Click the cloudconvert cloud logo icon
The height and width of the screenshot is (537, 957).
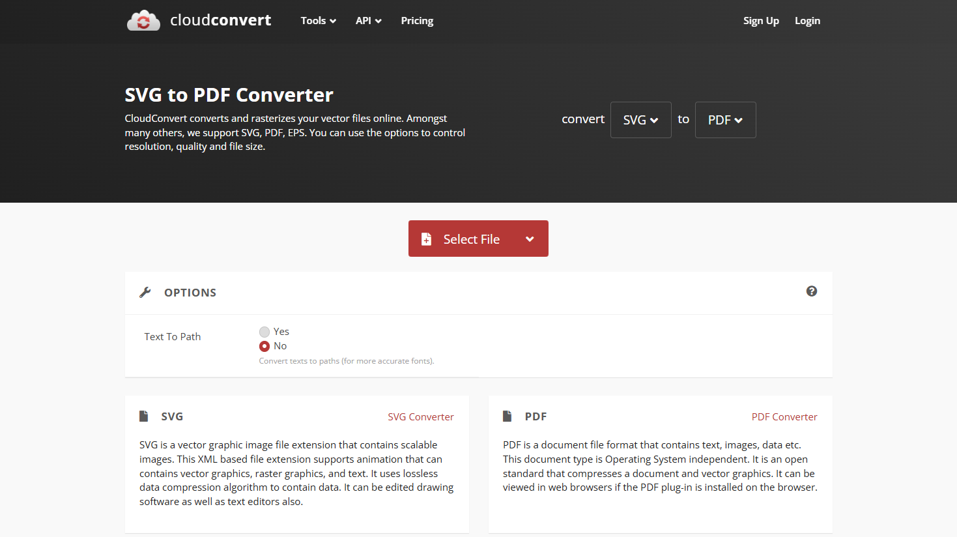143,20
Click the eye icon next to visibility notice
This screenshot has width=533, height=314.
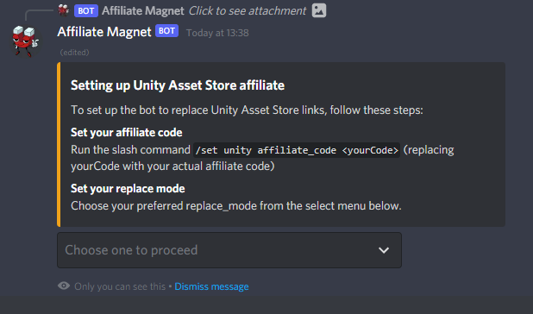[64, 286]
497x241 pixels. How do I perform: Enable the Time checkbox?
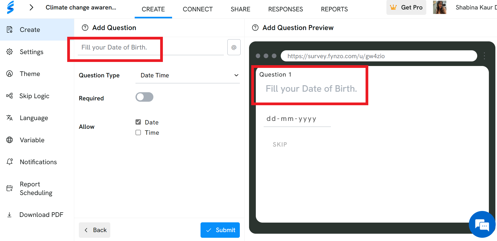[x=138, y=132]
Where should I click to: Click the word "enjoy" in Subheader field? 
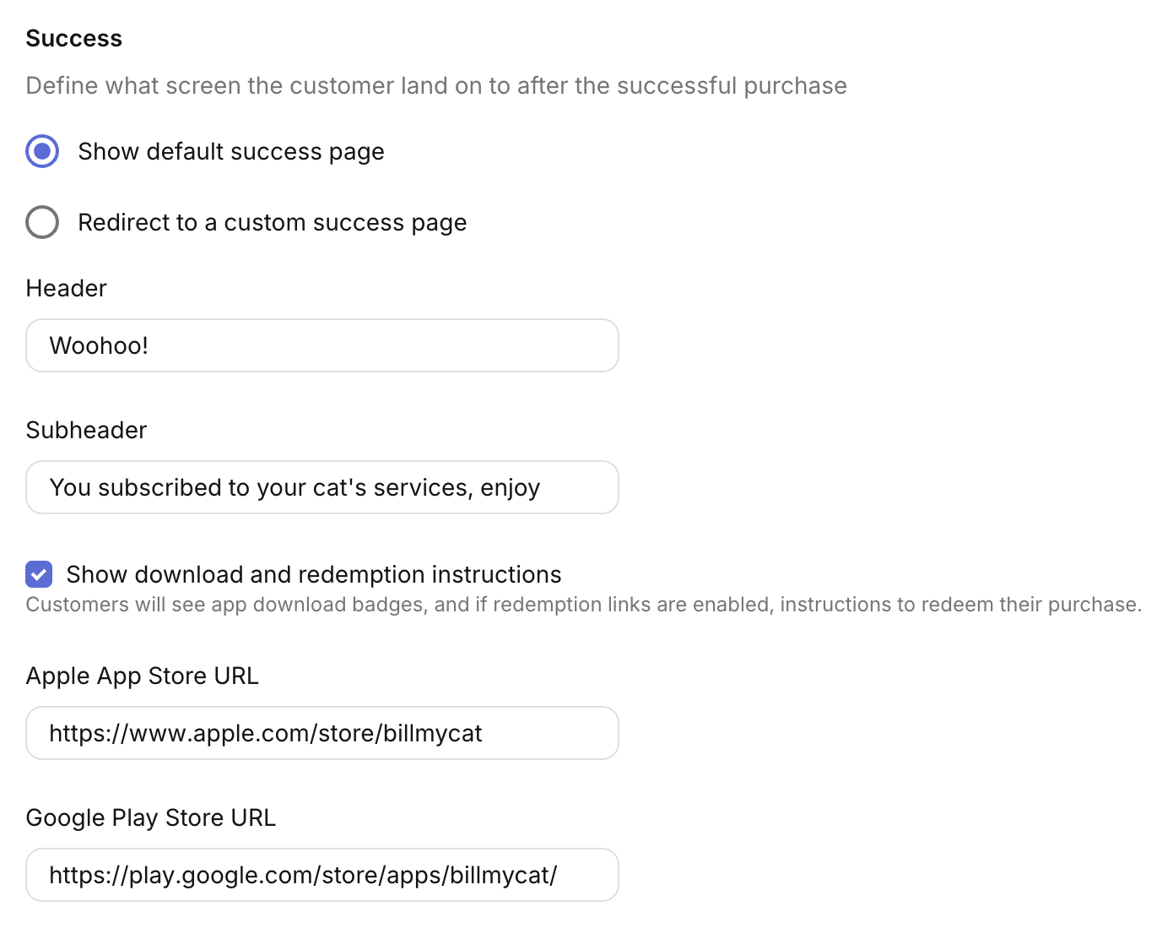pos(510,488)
· · · · ·
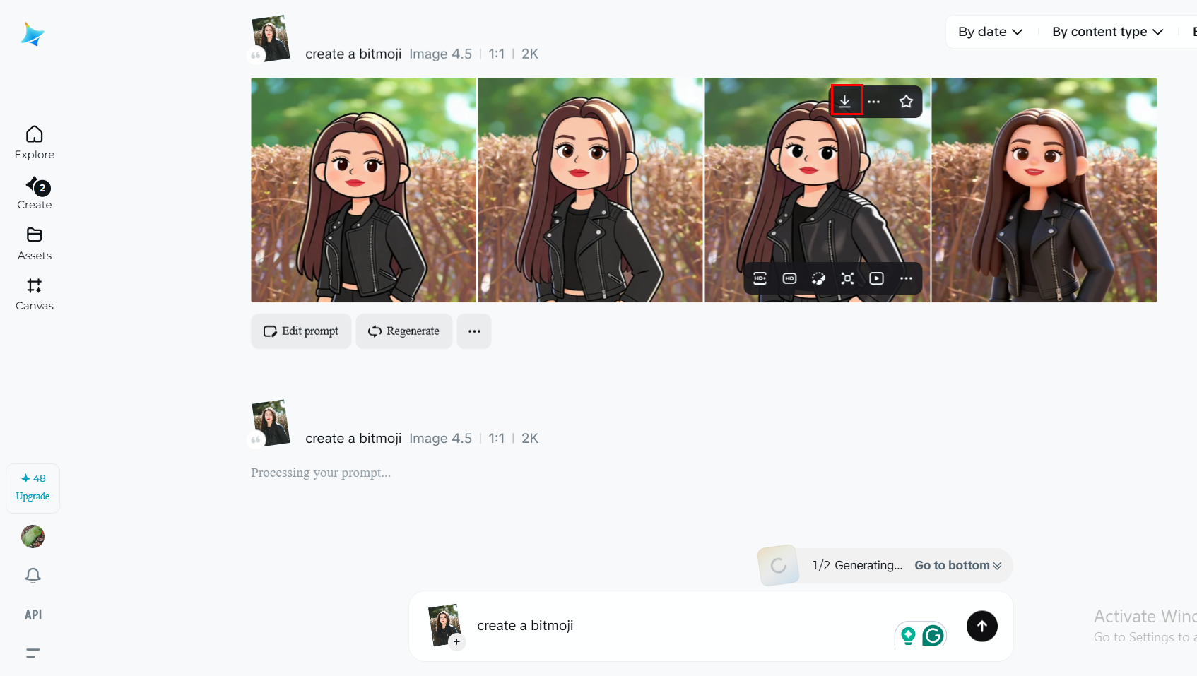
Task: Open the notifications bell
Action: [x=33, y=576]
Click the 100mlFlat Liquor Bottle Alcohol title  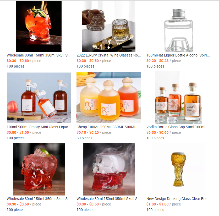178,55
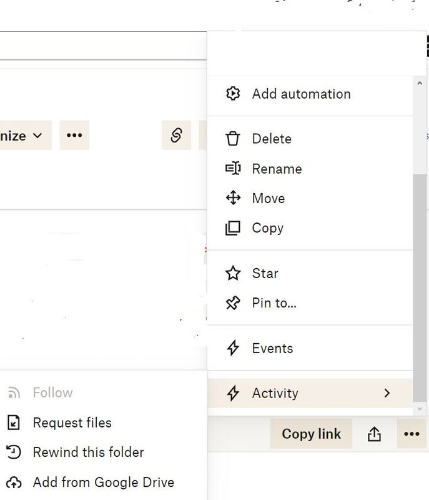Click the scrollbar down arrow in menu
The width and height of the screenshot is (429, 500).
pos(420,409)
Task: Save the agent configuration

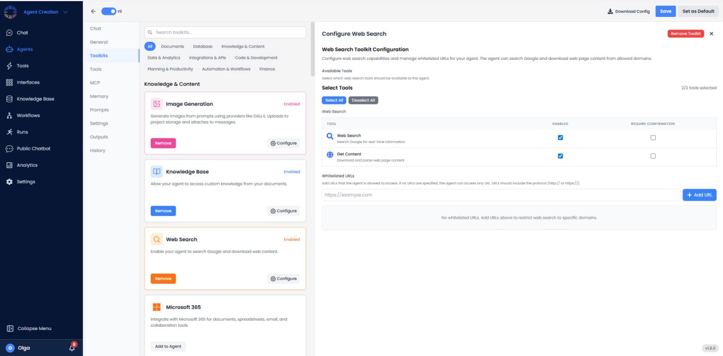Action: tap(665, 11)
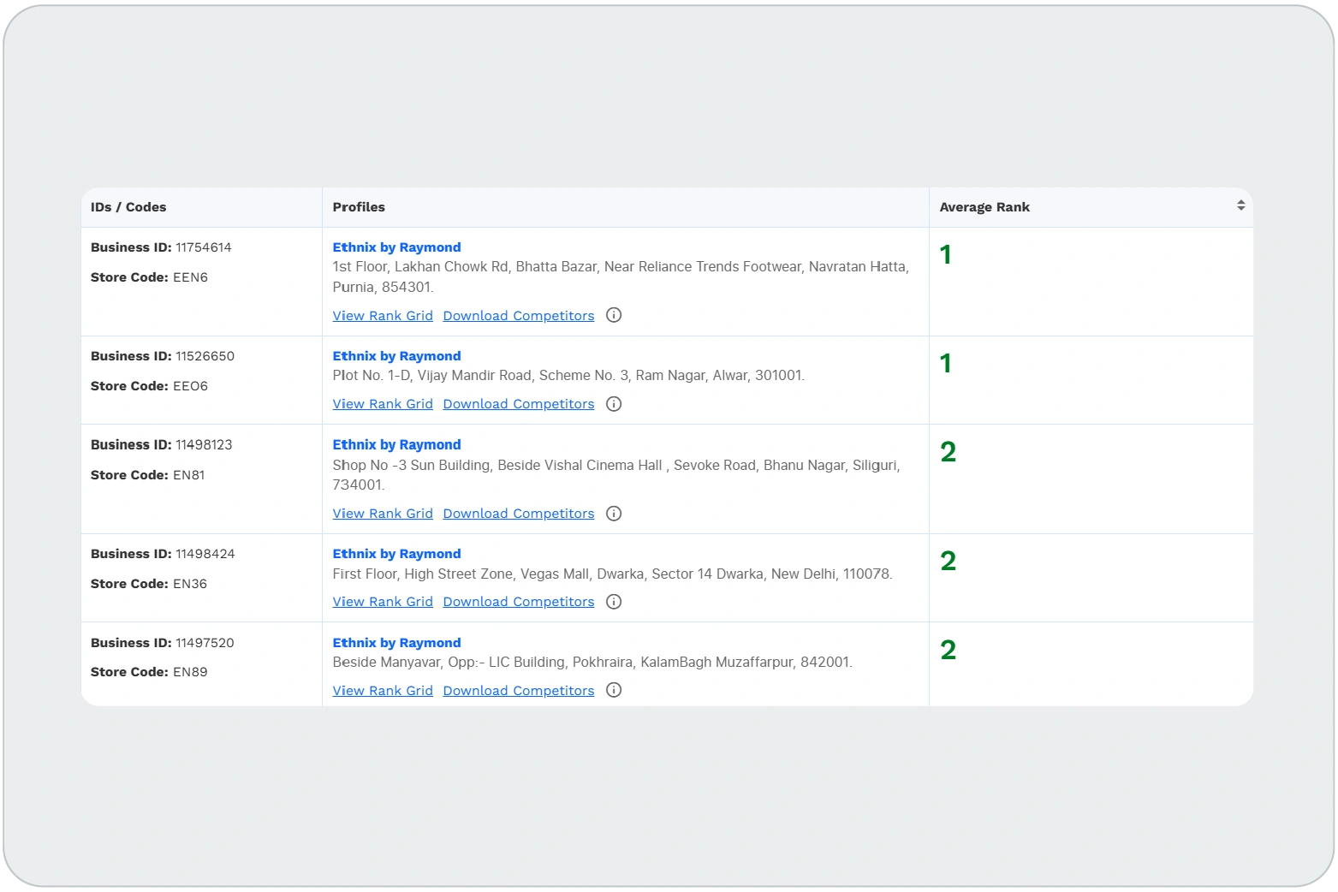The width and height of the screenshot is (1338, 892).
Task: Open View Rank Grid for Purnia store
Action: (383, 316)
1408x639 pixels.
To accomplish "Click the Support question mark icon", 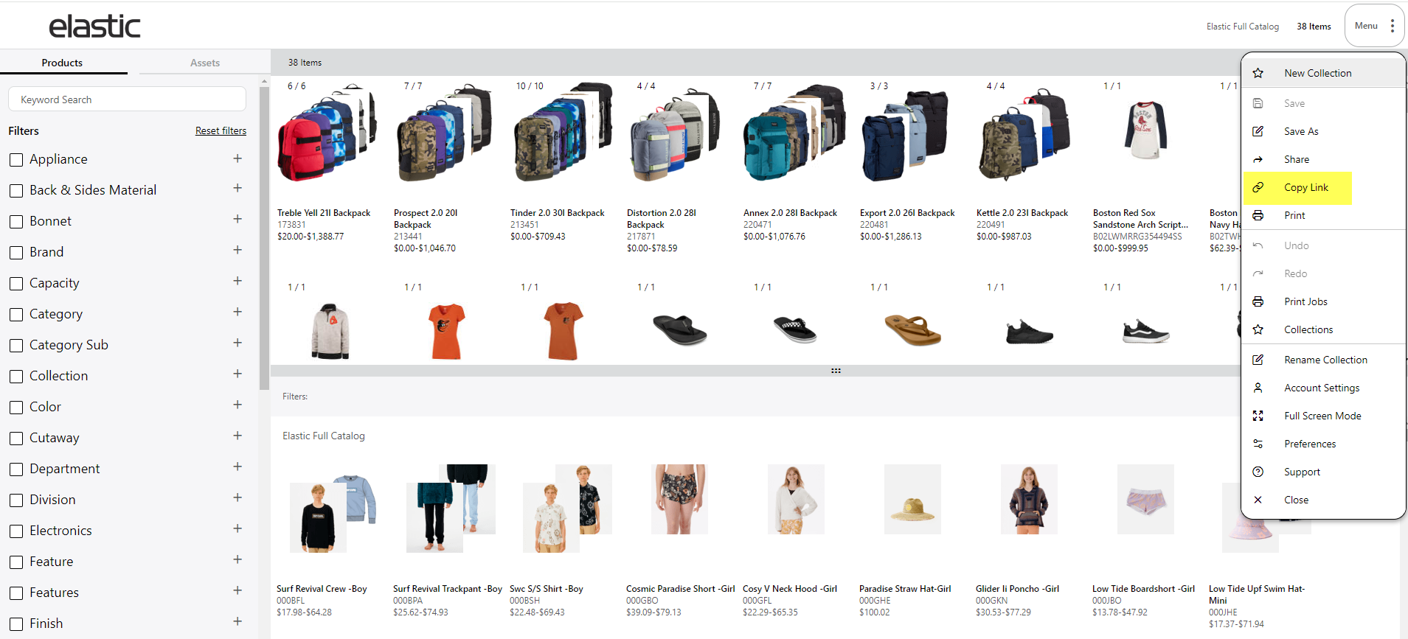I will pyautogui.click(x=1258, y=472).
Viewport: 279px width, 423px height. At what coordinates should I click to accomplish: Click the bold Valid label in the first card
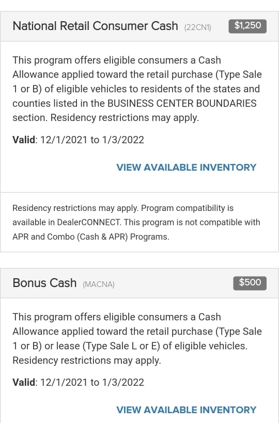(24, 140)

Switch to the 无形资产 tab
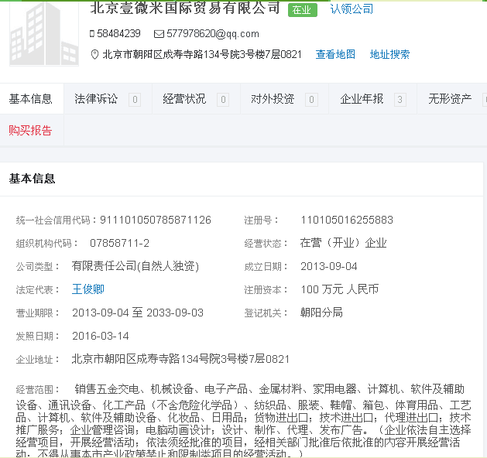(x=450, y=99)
· · · · ·
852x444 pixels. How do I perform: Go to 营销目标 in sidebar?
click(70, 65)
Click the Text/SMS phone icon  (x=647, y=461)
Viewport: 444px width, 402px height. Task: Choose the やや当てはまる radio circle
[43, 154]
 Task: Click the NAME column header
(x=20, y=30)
· · · · ·
** WHAT YOU WILL DO **
Rewrite the lines from the line with "Click the eye icon next to visibility notice" up to and including the line with "[x=138, y=132]", keeping the requests but multiplying each coordinate in the answers by 0.8 and rounding to whole numbers, with halves rounded up. Leave out the pictures.

** EXERCISE SOLUTION **
Click the eye icon next to visibility notice
This screenshot has width=533, height=314.
[51, 229]
497x241 pixels. How do I perform: Enable the Time checkbox?
[x=110, y=106]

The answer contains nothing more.